Ethan Jolley

Personal information
- Full name: Ethan Terence Jolley
- Date of birth: 29 March 1997 (age 29)
- Place of birth: Gibraltar
- Position: Defender

Team information
- Current team: Lincoln Red Imps
- Number: 2

Youth career
- Atlético Zabal

Senior career*
- Years: Team / Apps / (Gls)
- 2013–2015: College Europa / 16 / (0)
- 2015–2016: Lincoln Red Imps / 7 / (0)
- 2015–2016: → Lynx (loan) / 21 / (0)
- 2016–2017: Mons Calpe / 24 / (0)
- 2017–2023: Europa / 104 / (0)
- 2023–2026: St Joseph's / 53 / (0)
- 2026–: Lincoln Red Imps / 2 / (0)

International career^{‡}
- 2013: Gibraltar U17 / 3 / (0)
- 2014–2015: Gibraltar U19 / 6 / (0)
- 2017–2018: Gibraltar U21 / 6 / (0)
- 2019–: Gibraltar / 46 / (0)

= Ethan Jolley =

Professional Gibraltarian footballer

Ethan Terence Jolley (born 29 March 1997) is a professional Gibraltarian footballer who plays as a defender for Lincoln Red Imps and the Gibraltar national team.
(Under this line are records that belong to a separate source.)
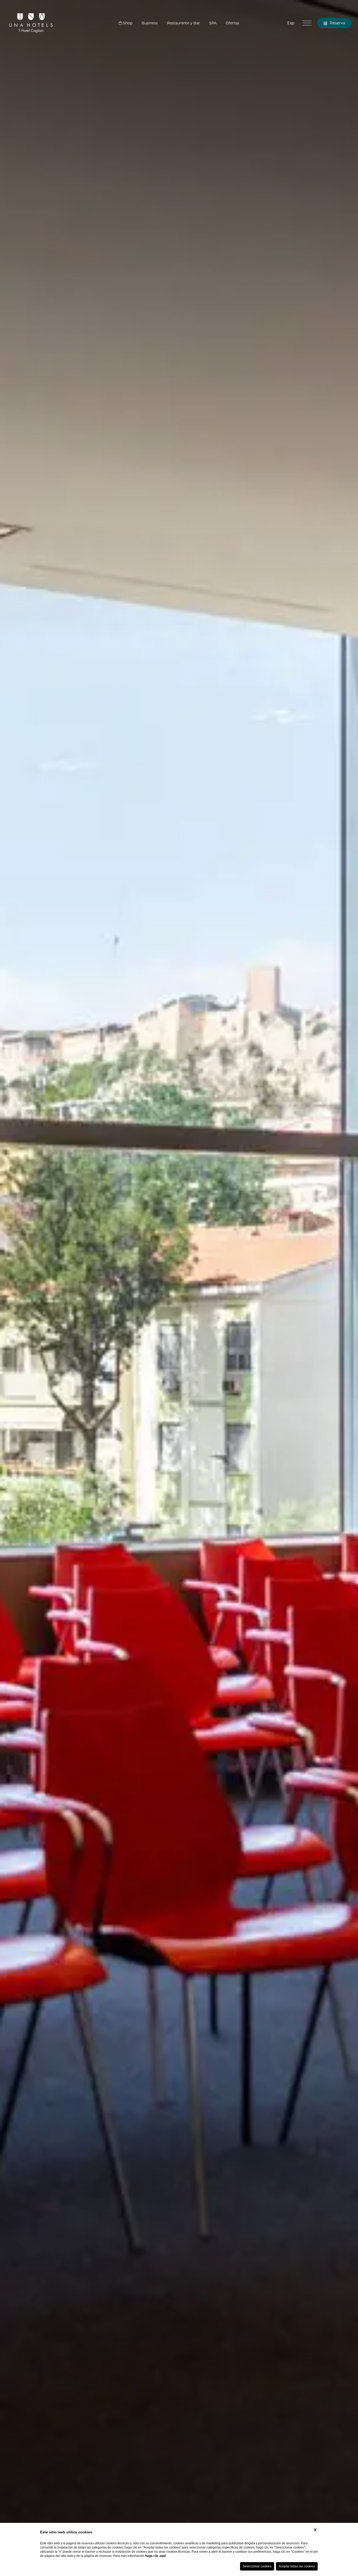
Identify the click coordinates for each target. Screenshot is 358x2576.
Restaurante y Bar (183, 23)
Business (150, 23)
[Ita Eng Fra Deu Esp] (290, 23)
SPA (212, 23)
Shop (127, 23)
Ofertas (232, 23)
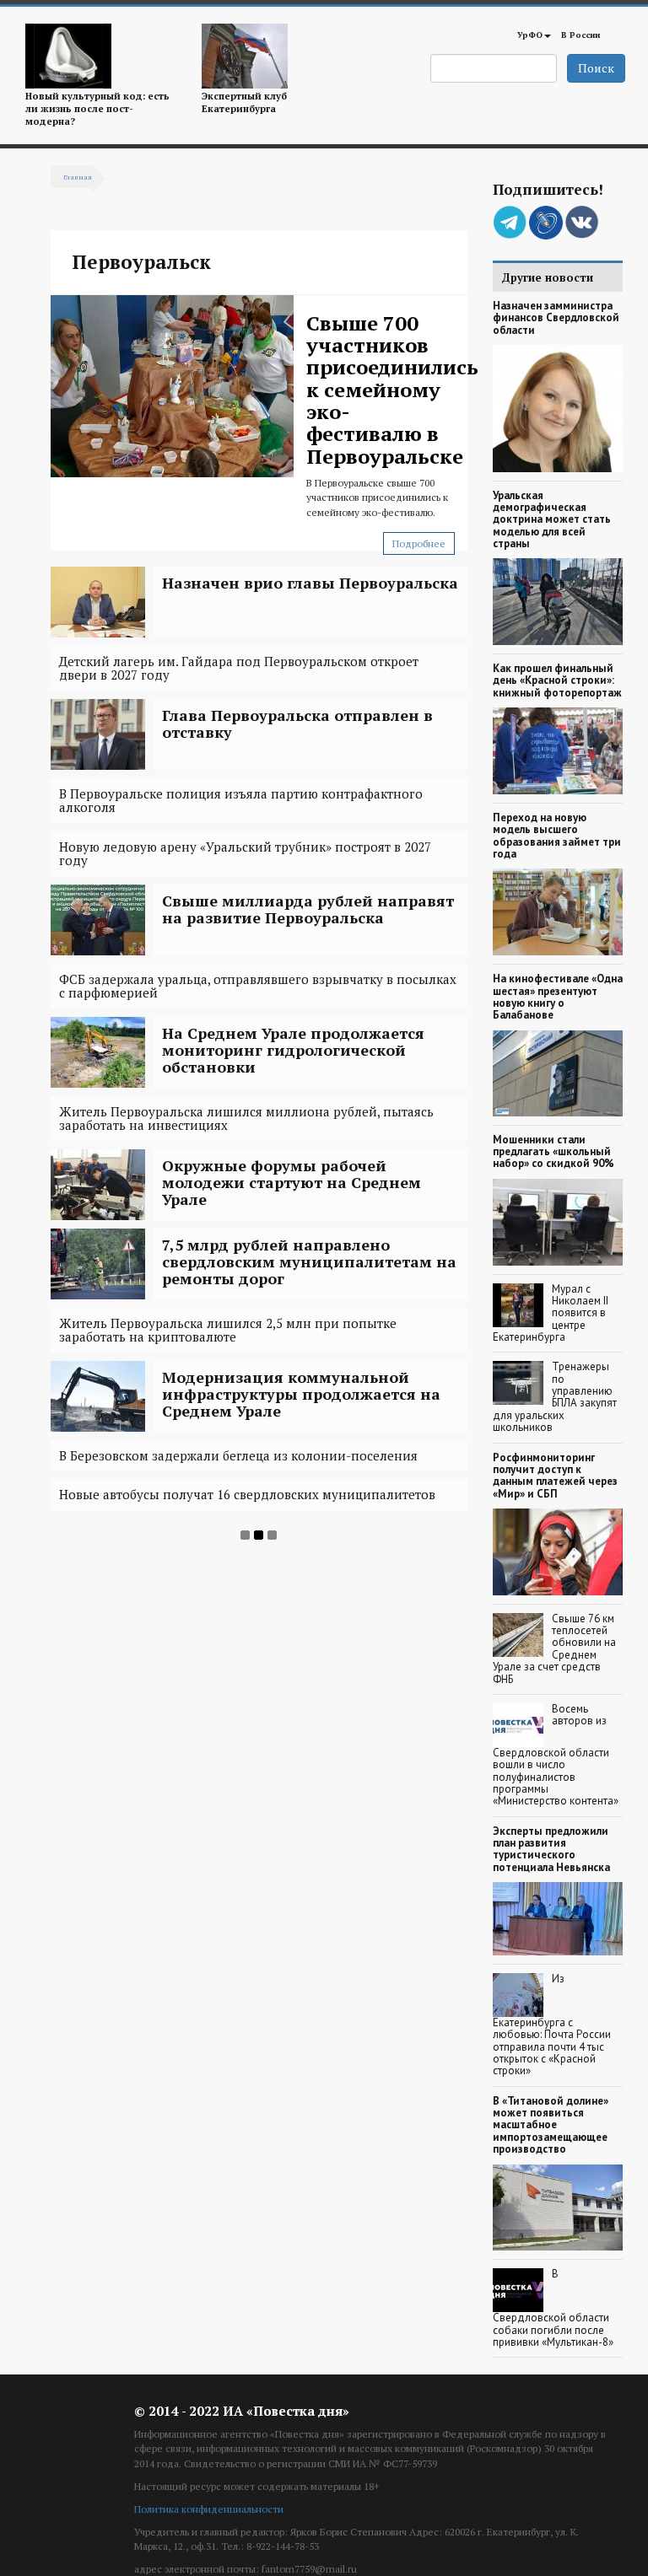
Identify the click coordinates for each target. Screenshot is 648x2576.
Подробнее (419, 543)
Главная (77, 176)
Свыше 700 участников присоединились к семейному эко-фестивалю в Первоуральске (392, 389)
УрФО (530, 35)
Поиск (596, 68)
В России (580, 35)
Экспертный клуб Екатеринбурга (244, 102)
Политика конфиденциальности (209, 2509)
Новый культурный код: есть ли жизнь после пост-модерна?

He is the cousin of fellow national team footballer Tjay De Barr.

==Career==
Jolley made his international debut for Gibraltar on 26 March 2019, coming on as a substitute for Tjay De Barr in second-half stoppage time of the friendly match against Estonia, which finished as a 0–1 home loss.

On 7 July 2023, Jolley signed a contract with St Joseph's.

==Career statistics==

===International===

Gibraltar
| Year | Apps | Goals |
| 2019 | 4 | 0 |
| 2020 | 4 | 0 |
| 2021 | 4 | 0 |
| 2022 | 8 | 0 |
| 2023 | 8 | 0 |
| 2024 | 7 | 0 |
| 2025 | 6 | 0 |
| 2026 | 5 | 0 |
| Total | 46 | 0 |

==Honours==
- St Joseph's
- Pepe Reyes Cup: 2024

==Personal life==
Ethan Jolley's cousin is fellow international Tjay De Barr and his father is the former player and current F.C. Bruno's Magpies's coach Terrence Jolley. Outside of football, he works as a shipping agent.